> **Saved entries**
========================

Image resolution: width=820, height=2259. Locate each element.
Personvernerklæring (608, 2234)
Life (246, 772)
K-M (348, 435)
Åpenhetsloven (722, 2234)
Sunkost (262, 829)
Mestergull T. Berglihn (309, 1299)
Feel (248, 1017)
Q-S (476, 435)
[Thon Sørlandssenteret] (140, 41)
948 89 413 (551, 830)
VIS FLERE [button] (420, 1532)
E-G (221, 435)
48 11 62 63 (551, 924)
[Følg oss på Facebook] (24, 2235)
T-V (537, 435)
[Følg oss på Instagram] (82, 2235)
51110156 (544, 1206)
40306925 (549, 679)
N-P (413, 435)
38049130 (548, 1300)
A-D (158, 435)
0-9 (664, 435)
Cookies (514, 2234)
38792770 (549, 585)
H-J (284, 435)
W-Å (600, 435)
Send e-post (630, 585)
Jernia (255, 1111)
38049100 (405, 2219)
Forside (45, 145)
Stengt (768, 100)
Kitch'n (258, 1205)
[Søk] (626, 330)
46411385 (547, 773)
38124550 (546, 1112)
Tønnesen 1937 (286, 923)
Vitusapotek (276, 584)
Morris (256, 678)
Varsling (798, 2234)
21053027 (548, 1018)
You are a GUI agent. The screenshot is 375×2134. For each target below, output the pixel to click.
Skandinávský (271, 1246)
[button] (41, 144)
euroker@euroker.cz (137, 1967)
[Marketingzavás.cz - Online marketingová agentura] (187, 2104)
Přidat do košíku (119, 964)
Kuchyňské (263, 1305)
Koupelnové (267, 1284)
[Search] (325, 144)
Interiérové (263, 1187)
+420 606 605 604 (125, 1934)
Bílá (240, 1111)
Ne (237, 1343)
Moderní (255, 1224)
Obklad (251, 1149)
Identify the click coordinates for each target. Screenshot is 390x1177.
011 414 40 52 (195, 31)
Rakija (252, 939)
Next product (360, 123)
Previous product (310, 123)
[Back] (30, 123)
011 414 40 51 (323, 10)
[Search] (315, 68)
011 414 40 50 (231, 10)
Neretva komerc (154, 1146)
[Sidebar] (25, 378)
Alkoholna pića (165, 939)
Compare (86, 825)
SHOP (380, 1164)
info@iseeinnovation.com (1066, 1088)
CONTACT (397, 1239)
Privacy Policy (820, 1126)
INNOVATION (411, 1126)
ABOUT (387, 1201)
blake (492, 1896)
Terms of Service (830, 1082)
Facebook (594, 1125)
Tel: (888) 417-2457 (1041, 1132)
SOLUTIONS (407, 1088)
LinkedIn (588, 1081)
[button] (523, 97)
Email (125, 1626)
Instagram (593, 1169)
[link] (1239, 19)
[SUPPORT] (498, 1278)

========================

> **What the exercise asks**
Return, please, the lines of the data from the first through the line containing "SOLUTIONS (407, 1088)", both kept, exactly as they stand and nothing more.

> **Written reply**
Image resolution: width=820, height=2259. Locate each element.
Personvernerklæring (608, 2234)
Life (246, 772)
K-M (348, 435)
Åpenhetsloven (722, 2234)
Sunkost (262, 829)
Mestergull T. Berglihn (309, 1299)
Feel (248, 1017)
Q-S (476, 435)
[Thon Sørlandssenteret] (140, 41)
948 89 413 (551, 830)
VIS FLERE [button] (420, 1532)
E-G (221, 435)
48 11 62 63 (551, 924)
[Følg oss på Facebook] (24, 2235)
T-V (537, 435)
[Følg oss på Instagram] (82, 2235)
51110156 (544, 1206)
40306925 (549, 679)
N-P (413, 435)
38049130 (548, 1300)
A-D (158, 435)
0-9 (664, 435)
Cookies (514, 2234)
38792770 (549, 585)
H-J (284, 435)
W-Å (600, 435)
Send e-post (630, 585)
Jernia (255, 1111)
38049100 (405, 2219)
Forside (45, 145)
Stengt (768, 100)
Kitch'n (258, 1205)
[Søk] (626, 330)
46411385 (547, 773)
38124550 (546, 1112)
Tønnesen 1937 (286, 923)
Vitusapotek (276, 584)
Morris (256, 678)
Varsling (798, 2234)
21053027 (548, 1018)
You are a GUI agent. The screenshot is 375×2134. For each target below, output the pixel to click.
Skandinávský (271, 1246)
[button] (41, 144)
euroker@euroker.cz (137, 1967)
[Marketingzavás.cz - Online marketingová agentura] (187, 2104)
Přidat do košíku (119, 964)
Kuchyňské (263, 1305)
Koupelnové (267, 1284)
[Search] (325, 144)
Interiérové (263, 1187)
+420 606 605 604 (125, 1934)
Bílá (240, 1111)
Ne (237, 1343)
Moderní (255, 1224)
Obklad (251, 1149)
Identify the click coordinates for each target. Screenshot is 390x1177.
011 414 40 52 (195, 31)
Rakija (252, 939)
Next product (360, 123)
Previous product (310, 123)
[Back] (30, 123)
011 414 40 51 (323, 10)
[Search] (315, 68)
011 414 40 50 (231, 10)
Neretva komerc (154, 1146)
[Sidebar] (25, 378)
Alkoholna pića (165, 939)
Compare (86, 825)
SHOP (380, 1164)
info@iseeinnovation.com (1066, 1088)
CONTACT (397, 1239)
Privacy Policy (820, 1126)
INNOVATION (411, 1126)
ABOUT (387, 1201)
blake (492, 1896)
Terms of Service (830, 1082)
Facebook (594, 1125)
Tel: (888) 417-2457 (1041, 1132)
SOLUTIONS (407, 1088)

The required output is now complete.